Thank you @fredrikekre, what oneliner should I use for now?

Yes, I am not sure what I could do instead, I need a check inside of a loop, at least issuccess() would be more performant?

For LU-factorization: issuccess(F::LU) = F.info == 0

I don’t know your use case so its hard to tell. Why are the matrices possibly singular in the first place? What do you do if the factorization fails and what do you do if it succeeds?

@fredrikekre, I think I misinterpreted the interface then. I thought that LU.info returns 0 when the LU factorization succeeds and that LinAlg.issuccess stores the status after trying to use the already factorized object to solve the system LU \ b?

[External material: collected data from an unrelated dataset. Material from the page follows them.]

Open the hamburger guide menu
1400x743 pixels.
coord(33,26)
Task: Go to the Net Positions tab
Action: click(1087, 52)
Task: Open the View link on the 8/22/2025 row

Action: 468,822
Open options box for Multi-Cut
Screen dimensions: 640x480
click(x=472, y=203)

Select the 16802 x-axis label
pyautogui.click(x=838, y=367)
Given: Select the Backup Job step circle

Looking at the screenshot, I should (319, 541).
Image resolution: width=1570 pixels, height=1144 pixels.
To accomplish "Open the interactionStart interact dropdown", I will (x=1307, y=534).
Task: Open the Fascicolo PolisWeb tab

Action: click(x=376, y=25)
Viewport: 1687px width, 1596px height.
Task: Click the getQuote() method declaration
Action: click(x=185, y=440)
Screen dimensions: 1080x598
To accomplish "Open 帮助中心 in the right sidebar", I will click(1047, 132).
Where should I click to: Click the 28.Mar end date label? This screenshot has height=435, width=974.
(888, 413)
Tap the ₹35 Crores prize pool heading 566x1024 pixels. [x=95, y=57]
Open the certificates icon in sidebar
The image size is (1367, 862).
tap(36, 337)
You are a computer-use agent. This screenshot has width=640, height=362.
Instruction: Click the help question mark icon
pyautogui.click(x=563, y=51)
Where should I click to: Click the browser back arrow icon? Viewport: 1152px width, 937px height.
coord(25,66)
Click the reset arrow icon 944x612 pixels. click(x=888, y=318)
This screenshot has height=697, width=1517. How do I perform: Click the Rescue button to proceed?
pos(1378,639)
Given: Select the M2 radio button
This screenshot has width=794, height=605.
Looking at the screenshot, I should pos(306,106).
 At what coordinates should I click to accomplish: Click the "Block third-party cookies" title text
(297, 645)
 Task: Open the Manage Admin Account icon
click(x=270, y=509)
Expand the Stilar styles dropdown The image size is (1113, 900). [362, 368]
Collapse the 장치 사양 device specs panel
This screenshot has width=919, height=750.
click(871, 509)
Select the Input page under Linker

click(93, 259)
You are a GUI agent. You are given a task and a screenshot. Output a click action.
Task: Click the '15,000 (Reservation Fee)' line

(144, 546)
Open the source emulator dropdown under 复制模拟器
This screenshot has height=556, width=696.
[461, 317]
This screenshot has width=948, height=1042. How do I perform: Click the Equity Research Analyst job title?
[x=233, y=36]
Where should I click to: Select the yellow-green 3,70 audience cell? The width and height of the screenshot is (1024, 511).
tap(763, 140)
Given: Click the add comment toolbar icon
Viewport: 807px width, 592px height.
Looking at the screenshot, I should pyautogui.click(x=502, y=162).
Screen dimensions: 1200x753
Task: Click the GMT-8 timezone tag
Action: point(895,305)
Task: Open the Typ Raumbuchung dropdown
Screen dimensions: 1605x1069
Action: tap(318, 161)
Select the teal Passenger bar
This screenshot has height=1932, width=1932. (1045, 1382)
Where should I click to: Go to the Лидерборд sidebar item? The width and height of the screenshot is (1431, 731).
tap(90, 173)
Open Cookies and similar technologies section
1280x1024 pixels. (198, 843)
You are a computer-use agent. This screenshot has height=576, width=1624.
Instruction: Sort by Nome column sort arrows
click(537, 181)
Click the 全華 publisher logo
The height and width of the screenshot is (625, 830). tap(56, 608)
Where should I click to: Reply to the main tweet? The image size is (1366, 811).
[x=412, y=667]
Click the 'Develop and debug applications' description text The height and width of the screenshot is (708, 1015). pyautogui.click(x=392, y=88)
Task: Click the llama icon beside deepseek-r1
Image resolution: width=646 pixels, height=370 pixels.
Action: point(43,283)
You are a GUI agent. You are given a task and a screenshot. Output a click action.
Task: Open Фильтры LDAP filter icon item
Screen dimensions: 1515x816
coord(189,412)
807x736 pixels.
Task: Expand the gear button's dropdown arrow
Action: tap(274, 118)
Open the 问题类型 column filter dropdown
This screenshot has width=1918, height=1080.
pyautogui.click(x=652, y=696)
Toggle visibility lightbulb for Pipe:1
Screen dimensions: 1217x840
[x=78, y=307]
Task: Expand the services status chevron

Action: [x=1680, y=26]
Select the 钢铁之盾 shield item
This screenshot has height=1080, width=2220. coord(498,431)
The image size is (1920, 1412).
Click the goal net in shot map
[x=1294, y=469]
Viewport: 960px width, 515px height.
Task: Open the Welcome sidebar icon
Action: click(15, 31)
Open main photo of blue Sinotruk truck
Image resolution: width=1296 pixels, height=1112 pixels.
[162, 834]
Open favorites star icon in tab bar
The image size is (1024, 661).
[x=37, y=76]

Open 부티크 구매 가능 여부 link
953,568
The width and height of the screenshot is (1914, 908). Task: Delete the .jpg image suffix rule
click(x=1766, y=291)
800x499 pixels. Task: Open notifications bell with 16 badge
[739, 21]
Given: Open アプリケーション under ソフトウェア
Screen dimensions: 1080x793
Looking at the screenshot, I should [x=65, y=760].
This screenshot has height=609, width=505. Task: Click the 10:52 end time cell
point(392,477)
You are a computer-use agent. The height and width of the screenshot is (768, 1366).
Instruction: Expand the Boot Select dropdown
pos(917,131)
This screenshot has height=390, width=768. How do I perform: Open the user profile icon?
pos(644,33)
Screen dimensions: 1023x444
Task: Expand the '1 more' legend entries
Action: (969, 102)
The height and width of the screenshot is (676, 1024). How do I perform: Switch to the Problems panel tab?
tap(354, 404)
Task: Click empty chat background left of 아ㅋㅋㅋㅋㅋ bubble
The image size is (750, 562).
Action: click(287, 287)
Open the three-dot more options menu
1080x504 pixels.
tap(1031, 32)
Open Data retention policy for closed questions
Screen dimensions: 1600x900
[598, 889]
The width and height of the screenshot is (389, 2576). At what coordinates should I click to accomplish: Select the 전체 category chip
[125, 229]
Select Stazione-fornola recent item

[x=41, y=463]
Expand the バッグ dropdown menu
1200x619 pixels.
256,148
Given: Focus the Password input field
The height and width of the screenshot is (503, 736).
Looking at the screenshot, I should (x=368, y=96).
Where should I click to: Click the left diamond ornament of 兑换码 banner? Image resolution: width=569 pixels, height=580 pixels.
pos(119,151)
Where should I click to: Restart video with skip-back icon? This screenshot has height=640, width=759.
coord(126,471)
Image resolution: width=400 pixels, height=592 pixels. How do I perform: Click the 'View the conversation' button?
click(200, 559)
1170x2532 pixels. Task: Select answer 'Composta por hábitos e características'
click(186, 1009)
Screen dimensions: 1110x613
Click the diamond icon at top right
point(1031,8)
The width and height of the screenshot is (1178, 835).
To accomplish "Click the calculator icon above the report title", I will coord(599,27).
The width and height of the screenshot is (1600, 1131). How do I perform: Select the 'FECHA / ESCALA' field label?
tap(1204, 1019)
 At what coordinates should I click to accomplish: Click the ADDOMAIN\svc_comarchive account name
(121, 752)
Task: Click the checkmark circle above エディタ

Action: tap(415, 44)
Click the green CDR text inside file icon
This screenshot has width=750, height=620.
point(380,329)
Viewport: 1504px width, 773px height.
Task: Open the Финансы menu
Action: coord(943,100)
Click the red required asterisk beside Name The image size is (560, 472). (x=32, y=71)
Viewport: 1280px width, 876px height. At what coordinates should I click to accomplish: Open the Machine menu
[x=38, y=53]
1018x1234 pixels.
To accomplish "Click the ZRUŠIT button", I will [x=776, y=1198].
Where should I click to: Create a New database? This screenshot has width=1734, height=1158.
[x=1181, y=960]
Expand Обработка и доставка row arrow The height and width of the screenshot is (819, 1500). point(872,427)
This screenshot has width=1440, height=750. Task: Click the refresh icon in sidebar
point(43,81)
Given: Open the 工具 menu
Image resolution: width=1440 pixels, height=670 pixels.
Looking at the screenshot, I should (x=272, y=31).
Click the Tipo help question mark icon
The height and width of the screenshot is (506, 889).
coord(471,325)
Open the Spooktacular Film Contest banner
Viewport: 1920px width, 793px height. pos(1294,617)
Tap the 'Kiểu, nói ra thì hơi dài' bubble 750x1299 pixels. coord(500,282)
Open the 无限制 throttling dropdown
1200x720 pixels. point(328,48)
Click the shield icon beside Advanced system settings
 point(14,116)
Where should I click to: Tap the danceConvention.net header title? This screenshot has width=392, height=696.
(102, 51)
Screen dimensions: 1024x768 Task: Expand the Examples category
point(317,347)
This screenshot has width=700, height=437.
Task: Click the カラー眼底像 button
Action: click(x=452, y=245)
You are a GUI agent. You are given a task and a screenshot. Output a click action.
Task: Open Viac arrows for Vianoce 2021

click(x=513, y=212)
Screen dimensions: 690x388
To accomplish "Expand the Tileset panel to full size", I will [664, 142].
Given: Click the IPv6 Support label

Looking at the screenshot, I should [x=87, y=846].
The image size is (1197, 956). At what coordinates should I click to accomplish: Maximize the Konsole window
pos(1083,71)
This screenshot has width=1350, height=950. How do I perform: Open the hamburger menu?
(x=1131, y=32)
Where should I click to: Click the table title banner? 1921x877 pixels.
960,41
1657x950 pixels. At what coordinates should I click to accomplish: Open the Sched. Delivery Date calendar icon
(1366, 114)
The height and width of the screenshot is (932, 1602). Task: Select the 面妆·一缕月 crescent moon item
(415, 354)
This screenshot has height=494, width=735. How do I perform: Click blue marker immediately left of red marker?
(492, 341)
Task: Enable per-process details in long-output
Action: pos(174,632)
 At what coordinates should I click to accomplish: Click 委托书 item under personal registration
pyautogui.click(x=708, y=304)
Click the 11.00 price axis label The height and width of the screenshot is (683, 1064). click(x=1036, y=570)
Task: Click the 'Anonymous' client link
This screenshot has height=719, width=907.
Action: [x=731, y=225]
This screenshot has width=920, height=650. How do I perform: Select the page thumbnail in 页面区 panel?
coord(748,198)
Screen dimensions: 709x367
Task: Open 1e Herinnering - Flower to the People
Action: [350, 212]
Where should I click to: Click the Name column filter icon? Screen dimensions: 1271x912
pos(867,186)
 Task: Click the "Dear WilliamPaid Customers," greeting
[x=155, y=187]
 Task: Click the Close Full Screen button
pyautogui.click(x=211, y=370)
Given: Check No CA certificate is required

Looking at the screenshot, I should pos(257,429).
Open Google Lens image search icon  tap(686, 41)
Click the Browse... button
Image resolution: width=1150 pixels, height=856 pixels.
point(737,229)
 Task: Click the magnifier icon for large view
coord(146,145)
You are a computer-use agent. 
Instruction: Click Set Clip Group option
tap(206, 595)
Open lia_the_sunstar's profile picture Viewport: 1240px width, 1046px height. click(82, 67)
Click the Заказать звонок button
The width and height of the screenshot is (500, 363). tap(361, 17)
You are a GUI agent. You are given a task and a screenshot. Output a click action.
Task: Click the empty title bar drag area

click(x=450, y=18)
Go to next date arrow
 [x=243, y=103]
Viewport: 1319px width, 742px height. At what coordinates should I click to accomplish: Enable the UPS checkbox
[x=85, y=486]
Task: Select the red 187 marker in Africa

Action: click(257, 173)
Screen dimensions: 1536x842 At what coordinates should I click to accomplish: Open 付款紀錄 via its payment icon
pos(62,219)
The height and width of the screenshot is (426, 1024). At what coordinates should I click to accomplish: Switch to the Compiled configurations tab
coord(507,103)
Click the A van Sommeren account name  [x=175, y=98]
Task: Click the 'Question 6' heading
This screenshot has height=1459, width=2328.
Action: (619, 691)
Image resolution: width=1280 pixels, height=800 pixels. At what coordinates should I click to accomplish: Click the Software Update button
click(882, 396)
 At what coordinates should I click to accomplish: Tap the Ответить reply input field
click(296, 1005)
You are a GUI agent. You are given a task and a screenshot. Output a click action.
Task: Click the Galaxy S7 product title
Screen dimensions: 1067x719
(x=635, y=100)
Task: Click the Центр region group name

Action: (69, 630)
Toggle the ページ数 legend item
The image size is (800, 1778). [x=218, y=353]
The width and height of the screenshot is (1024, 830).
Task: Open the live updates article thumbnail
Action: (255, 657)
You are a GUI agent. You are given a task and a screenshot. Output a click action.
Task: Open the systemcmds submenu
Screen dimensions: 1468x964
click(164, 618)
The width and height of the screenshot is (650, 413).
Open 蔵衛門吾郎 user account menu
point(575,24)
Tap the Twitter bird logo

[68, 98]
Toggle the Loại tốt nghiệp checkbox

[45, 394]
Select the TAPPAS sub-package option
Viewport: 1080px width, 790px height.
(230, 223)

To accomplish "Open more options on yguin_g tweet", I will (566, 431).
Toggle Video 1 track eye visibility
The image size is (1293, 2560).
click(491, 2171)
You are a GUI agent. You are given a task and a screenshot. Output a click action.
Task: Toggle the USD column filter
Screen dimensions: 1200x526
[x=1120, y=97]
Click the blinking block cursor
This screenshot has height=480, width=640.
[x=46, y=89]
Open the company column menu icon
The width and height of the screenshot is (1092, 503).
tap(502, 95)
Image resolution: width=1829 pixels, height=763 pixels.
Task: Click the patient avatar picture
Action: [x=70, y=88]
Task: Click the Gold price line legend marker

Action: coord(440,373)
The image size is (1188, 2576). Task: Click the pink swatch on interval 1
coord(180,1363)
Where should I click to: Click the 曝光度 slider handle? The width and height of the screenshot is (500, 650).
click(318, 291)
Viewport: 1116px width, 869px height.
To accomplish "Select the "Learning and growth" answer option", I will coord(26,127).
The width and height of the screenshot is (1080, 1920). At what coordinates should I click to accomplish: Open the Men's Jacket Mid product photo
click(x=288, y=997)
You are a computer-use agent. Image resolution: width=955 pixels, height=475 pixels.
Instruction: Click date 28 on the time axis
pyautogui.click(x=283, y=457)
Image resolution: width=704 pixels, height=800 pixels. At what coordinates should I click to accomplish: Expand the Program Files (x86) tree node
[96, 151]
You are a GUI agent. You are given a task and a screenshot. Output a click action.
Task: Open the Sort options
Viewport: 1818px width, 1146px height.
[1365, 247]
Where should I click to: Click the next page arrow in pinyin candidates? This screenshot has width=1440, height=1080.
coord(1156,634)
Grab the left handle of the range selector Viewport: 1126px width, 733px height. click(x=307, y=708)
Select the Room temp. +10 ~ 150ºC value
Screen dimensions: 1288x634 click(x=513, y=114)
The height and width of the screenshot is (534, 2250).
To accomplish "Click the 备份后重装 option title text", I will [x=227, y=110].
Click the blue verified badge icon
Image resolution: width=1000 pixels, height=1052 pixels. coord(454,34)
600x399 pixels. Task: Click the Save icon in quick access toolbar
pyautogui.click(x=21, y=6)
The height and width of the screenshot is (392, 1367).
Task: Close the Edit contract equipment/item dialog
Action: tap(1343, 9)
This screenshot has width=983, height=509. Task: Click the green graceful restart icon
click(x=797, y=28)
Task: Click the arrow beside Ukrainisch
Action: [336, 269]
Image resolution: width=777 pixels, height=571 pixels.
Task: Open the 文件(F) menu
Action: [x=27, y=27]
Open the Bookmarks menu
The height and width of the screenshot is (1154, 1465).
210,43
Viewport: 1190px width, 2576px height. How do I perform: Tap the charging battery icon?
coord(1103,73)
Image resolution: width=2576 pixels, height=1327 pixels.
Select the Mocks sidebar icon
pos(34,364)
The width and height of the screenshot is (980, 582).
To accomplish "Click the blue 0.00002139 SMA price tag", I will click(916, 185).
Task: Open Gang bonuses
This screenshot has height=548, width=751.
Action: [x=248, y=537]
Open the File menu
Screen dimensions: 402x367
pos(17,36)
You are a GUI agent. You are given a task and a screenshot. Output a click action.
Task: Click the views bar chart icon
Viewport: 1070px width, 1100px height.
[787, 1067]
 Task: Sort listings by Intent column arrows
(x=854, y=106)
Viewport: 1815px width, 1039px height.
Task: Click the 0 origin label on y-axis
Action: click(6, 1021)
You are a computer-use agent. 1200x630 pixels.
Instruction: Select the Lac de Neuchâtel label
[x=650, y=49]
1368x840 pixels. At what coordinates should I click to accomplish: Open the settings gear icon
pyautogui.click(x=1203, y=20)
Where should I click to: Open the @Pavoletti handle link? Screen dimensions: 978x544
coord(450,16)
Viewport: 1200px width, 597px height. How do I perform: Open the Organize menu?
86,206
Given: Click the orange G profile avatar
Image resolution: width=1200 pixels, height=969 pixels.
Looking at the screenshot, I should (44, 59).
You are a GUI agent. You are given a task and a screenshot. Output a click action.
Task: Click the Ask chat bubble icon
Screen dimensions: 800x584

My use case is still under development, but you can see the try/catch block here: https://github.com/juliohm/GeoStats.jl/blob/master/src/solvers/sgsim_solver.jl#L143-L160

Please ignore that line of code that says “fix possible numerical issues”, I will remove it soon I fix the estimator interface. Basically, I need to add some preconditioning code in the estimator before I can do anything else.

yes

What do you mean? LinAlg.issuccess is just a function with the exact definition from my last post.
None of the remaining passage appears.